スーパーサイエンスハイスクールに全校体制で取り組み 「科学的探究力」を育む
1962年に創立された本校には、1学年につき普通科8クラス、理数科1クラス、美術科1クラスの3学科があります。文部科学省のスーパーサイエンスハイスクール(SSH)の指定を受け、現在先導的改革期Ⅰ期目、22年目を迎えました。本校の同事業の大きな目標は、3学科全体における「科学的探究力」の育成であり、そのための「思考力・判断力」を高める授業をめざしています。社会に出たときにはさまざまな課題に出会いますが、それを乗り越えクリアする力を生徒たちにもってほしい、と日々取り組んでいます。
先導的改革期Ⅰ期目では「特異な才能を発見・開発・開花するイノベーション人材の育成システムの構築と自走化」に取り組んでいます。研究テーマは大きく二つ。一つは「課題研究を中核とした独自のSTEAM教育システムの開発と普及」、もう一つは「高度な専門性と独創性・創造性に富んだ人材育成のための高大接続研究」です。
理数科の取組を美術科・普通科にも取り入れる。3学科合同のポスター発表が転機に
新学習指導要領が推進する全教科における探究的な学習について、現在、本校がスムーズに取り組めているのは、理数科が長年スーパーサイエンスハイスクール事業で培った力が非常に大きいと思います。教員が理数科で得られた生徒の学び方の知見を、他教科にも取り入れることで、思考力や課題解決力を高めています。
全校体制の始まりはスーパーサイエンスハイスクール第Ⅲ期(2011年~2015年)後半です。
本校の理数科では、学校設定科目「スーパーサイエンスⅠ・Ⅱ・Ⅲ」における「課題研究」を大きな柱として長年取り組んできました。

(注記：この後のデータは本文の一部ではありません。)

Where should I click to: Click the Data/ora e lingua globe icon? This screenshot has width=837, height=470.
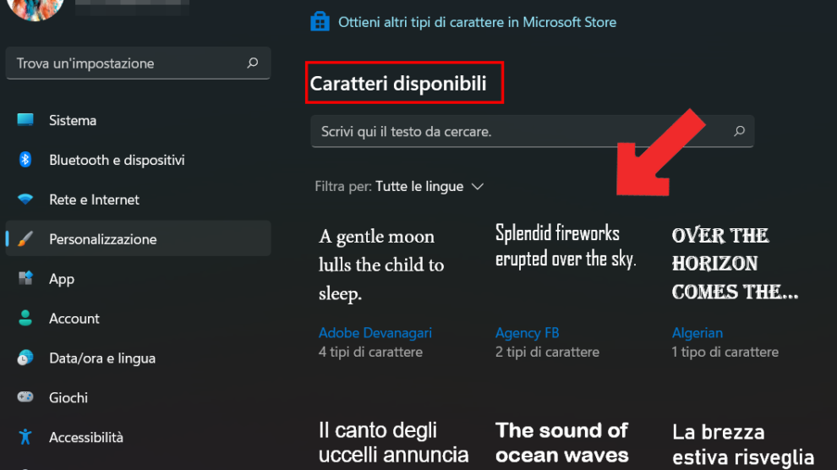[x=25, y=358]
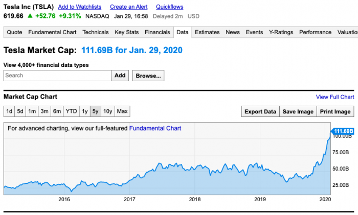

「化学班」「物理班」「生物班」「宇宙工学班」「環境班」などに分かれてそれぞれの研究を深め、科学技術振興機構理事長賞ほか、さまざまな受賞などの成果をあげてきました。

2024年度の理数科の課題研究「がん細胞の研究」。熊本サイエンスコンソーシアム(KSC)の取組により崇城大学との連携で行われている。(提供:熊本県立第二高等学校)
同事業第Ⅲ期の後半の時期に、新学習指導要領に向けてアクティブ・ラーニングが注目されるようになったことから、美術科・普通科も、探究的な学習に力を入れるようになりました。特に「総合的な学習の時間」を使って長年実施してきた「地球市民」と名付けたテーマ研究をSSH事業に接続していったのです。
一方で、理数科では研究成果を学校外の一般の人たちにアウトプットする際に、よりよく伝えたり興味をもってもらえたりするような要素が必要なのではないか、という悩みがありましたが、2016年2月、理数科の「科学英語」と、美術科・普通科のテーマ研究の成果を持ち寄り、1年生全員でポスター発表を実施したことが大きな転機となります。理数科の生徒たちは美術科の生徒たちの作品を見て“美しく、楽しく見せること”の大切さに気付き、美術科や普通科の生徒たちは“数字や科学的根拠を明らかにすること”の必要性がわかりました。「科学的探究力」を身につけるために、お互いの良さ、自分たちの足りない部分に気付いたのです。
そこで第Ⅳ期申請にあたっては、理数科・美術科・普通科の「全校体制によるSSH探究の実施」を盛り込むことになりました。当時、ポスター発表はまだイベント的な要素が強かったため、ここで得た気付きを、科学的探究力を育み「思考力・判断力」を高める授業につなげられるような、より継続的な取組をめざしました。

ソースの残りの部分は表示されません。